This morning, proposed rules regarding net neutrality passed the FCC on a vote of three to two, as expected. We now enter a comment period in which the “Protecting and Promoting the Open Internet” Notice of Proposed Rulemaking will be debated.
Keep in mind that the proposed rules are not final. The FCC is seeking input for 60 days — that’s the figure I’ve seen reported a number of times, a period that will be followed by 57 days of reply — on how best to proceed to protect the Internet, including the potential to regulate Internet as a utility. We still haven’t gotten our hands on the text of the proposed rules, but FCC Chairman Wheeler stated that, “nothing in this proposal, by the way, authorizes paid prioritization.” That would be a change, compared to previously leaked efforts.
Given our still limited knowledge, I think that it is most fair to say that the proposed rules would fact allow for some sort of paid prioritization, but ban blocking and slowing. Here’s the key quote, as transcribed by the Washington Post:
“If a network operator slowed the speed of service below that which the consumer bought, it would be commercially unreasonable and therefore prohibited. If the network operator blocked access to lawful content, it would violate our no-blocking rule and therefore be doubly prohibited.”
Assenting FCC Commissioners Clyburn and Rosenworcel voted with Wheeler to move forward with the notice of proposed rule making. Commissioners Ajit Pai and Michael O’Reilly voted against the proposal, citing congressional action as a better approach in the case of the former, and a lack of proven ills in the latter.
The proposal includes two new rules that Chairman Wheeler indicated will help protect consumers: The forcing of ISPs to self-report any agreement that changes their relationship to either content companies, or consumers, and the establishment of an advocate for the public, who could take comment and complaint up on their behalf.
Peering, another component of this issue, will be taken up later. Chairman Wheeler said it is an issue “better addressed separately.”
What next? We need to get our hands on the full proposed rule set, dig through it, and see where we stand. Chairman Wheeler spoke forcefully about ensuring that the Internet is not bifurcated into a have- and have-not situation. However, given that it still appears that there would be some space open for some content companies to pay for faster service, that still feels untrue.
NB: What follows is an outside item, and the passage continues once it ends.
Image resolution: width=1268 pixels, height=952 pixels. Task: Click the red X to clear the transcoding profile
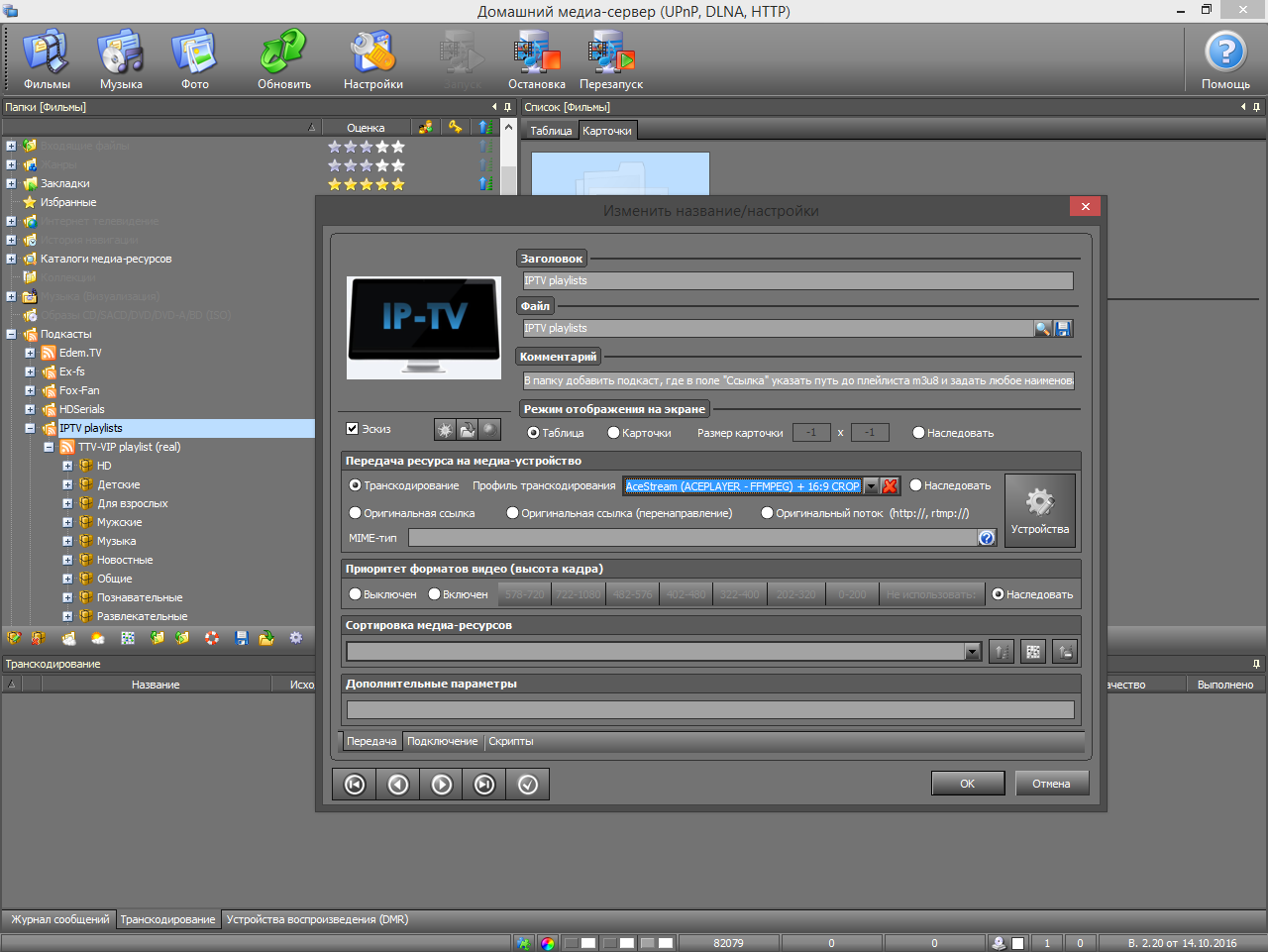[890, 486]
Specifically, the FCC is “seeking input” on both Section 706 of the Telecommunications Act of 1996, and Title II as to the benefits of each as a source of regulatory authority.
Those in favor of more stringent net neutrality regulation suffered a setback today, but perhaps one that is still salvageable provided that enough pushback materializes against any proposal that allows for incumbent companies to pay for better service from ISPs.